The original railway track
Reconstruction of the railway
Reconstruction of the Railway
With grades as steep as 1:16, conventional locomotives couldn’t cope with the terrain – Rack and Pinion was the 19th century railway technology solution and the only way to scale the West Coast hills. The original locos, designed by the Abt company in Germany and built in Glasgow, had independently driven dual cog or pinion wheels that engaged a pair of notched rack rails between the standard lines. The locos literally hauled themselves, cog by cog, up the steep grades.

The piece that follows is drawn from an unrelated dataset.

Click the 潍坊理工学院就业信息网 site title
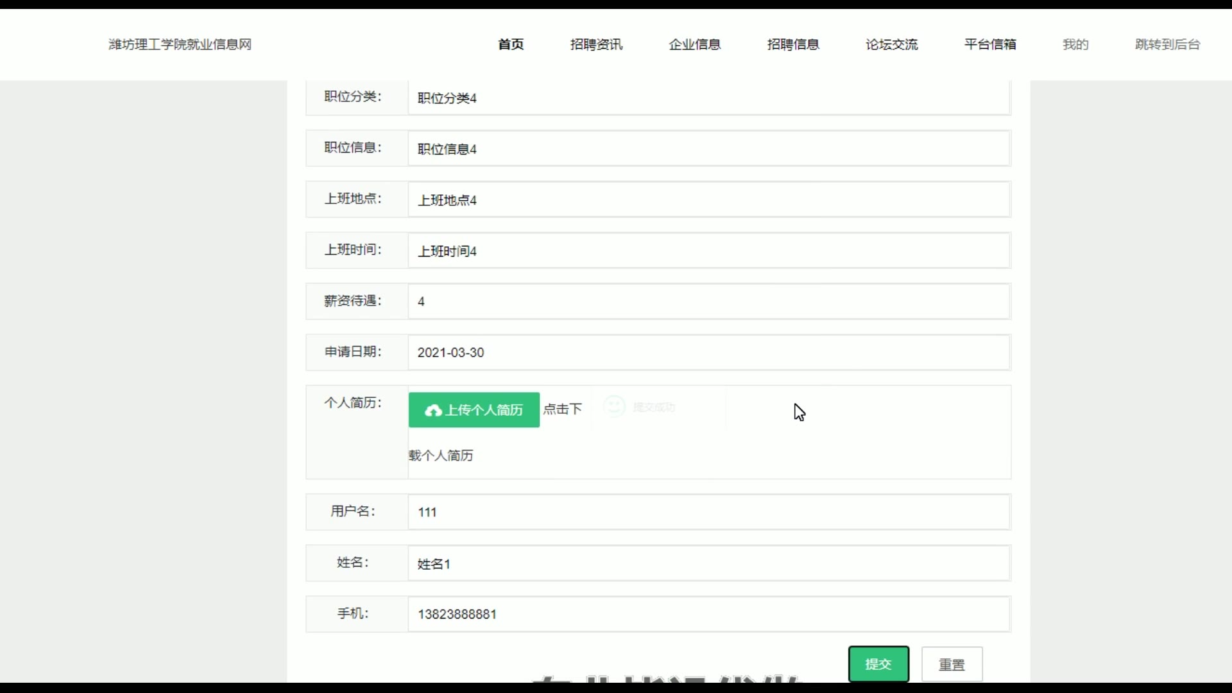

The first engine was shipped from Scotland to Tasmania in 1896 and reassembled at Camp Spur, at the foot of the first steep grades from Strahan. Engineers of the Mt Lyell Mining and Railway Company built a stretch of track to trial the engine – a recreation of the original test track can be seen there today, deep in the rainforest alongside the line beside the King River.
To achieve the most authentic reconstruction, contemporary engineers built and laid new rack and pinion track and rails, refurbished the original steam locos, designed and built carriages, constructed new timber trestle bridges and replaced the historic Quarter Mile Bridge, which had been swept away in a King River flood.
The experience of riding the West Coast Wilderness Railway today is a journey into history – as you watch the locomotive slowly spin on the original turntable at Dubbil Barril Station, or pause on the lofty 65 metre bridge overlooking the King River Gorge, it’s hard to remember you’re a 21st century traveller.